We’re nearly speechless at the grotesque $3.6 trillion budget

A $3.6 trillion budget with deficits not seen since WWII is called “A New Era of Responsibility.” Some estimate that the budget could wind up costing each taxpayer over $25,000. Micromanagement of corporate America now includes the mandating of “automatic pensions,” and this in a time of cutbacks and layoffs. And of course no amount of soaking the rich can possibly foot the bill. We’re left nearly speechless at the audacity of it all. We’re also a little tempted to mock these over-the-top moves as the teenagers taking the keys to the car — but these matters are far too serious, and it seems clear that, as a politician who’s had astounding, unparalleled success over the last year, Obama is playing for keeps.
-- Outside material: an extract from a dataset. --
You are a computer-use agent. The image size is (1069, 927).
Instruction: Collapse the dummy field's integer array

The number and scope of Obama’s moves on these matters contrasts dramatically with the hesitancy and fecklessness of the government’s policy on ensuring the healthy functioning of the banking system — easily the single most important factor in enabling an economic recovery. We now believe that the reason for the contradictory and confused policy statements was at least partly ideological, that the administration had to be dragged kicking and screaming towards a sensible outcome over a punitive one. And a sensible outcome is still not a done deal.

Great forces have been mobilized and put in play by Obama. (Do we have any right to be surprised, given his past grandiosity?) The Post’s David Broder writes of “the unbelievable stakes he has placed on the table in his first month in office.” No one can know how this will all play out, but we’ve got a feeling that zeal, ideology, and inexperience are going to lead us into some very bad neighborhoods over the next four years.
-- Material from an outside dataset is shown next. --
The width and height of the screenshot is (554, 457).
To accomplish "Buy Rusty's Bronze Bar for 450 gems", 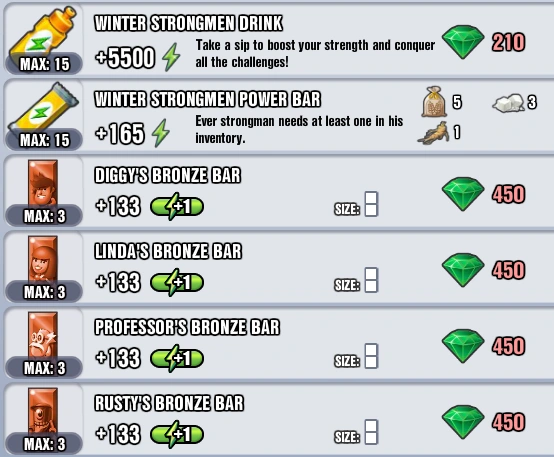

2 Responses to “We’re nearly speechless at the grotesque $3.6 trillion budget”

  1. MarkD Says:

    How much of this can be un-done in four years? Or two, if some sense of sanity sweeps the country in time for the next election? It will happen, because at some point, nobody will give us oil or goods for a hollow promise to pay when it is obvious that we cannot repay, even if we sold the entire nation and enslaved ourselves and our children in perpetuity.

    I would expect to never hear the words “Reagan deficits” or “Bush deficits” or “Republican deficits” again in my lifetime.

  2. gs Says:

    The number and scope of Obama’s moves on these matters contrasts dramatically with the hesitancy and fecklessness of the government’s policy on ensuring the healthy functioning of the banking system…
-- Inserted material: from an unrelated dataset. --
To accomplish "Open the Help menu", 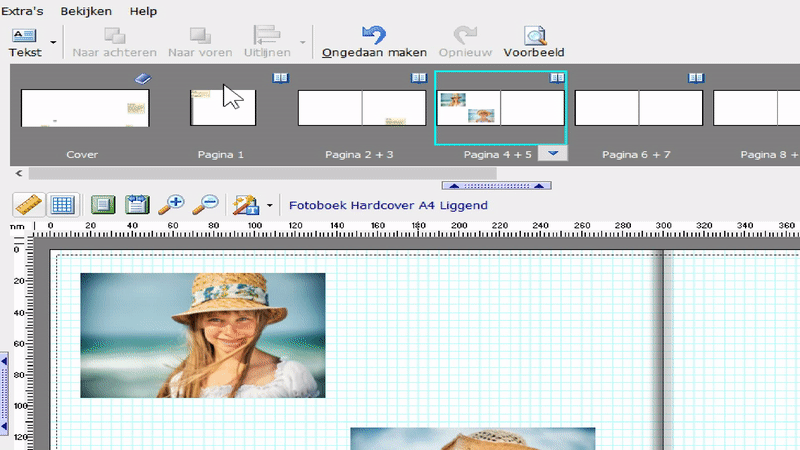I will pyautogui.click(x=143, y=11).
    The Administration is terrific at issuing sweeping rhetorical mandates to the rest of the polity, i.e. Congress, the private sector and the public. It doesn’t seem to feel much urgency about its own responsibilities.

    Ouch. I switched my vote to Obama because McCain acted nuts when the crisis hit. Unfortunately, people who are crazy in a tempered systematic way, who give you an understanding condescending smile and a pat on the head when you express concerns, are much more dangerous than individual loose cannons. (On the other hand, recall that McCain and other Republicans are apparently open to bank nationalization.)

    The Broder link:

    The House chamber was filled with veteran legislators who have spent decades wrestling with each of those issues. They know how maddeningly difficult it has been to cobble together a coalition large enough to pass a significant education, health care or energy bill. (p)And here stood Obama, challenging them to do all three, at a time when trillions of borrowed dollars already have been committed to short-term economic rescue schemes and when new taxes risk stunting any recovery. (p)Is he naive? Does he not understand the political challenge he is inviting?

    Maybe it’s Broder who has become superannuated and naive. The Congress now routinely passes thousand-page pieces of legislation that no Member bothers to read in its entirety: legislation into which sweeping unrelated provisions are deliberately smuggled. It is left to the courts and the bureaucracy to make sense of the hash. Obama expects to control both.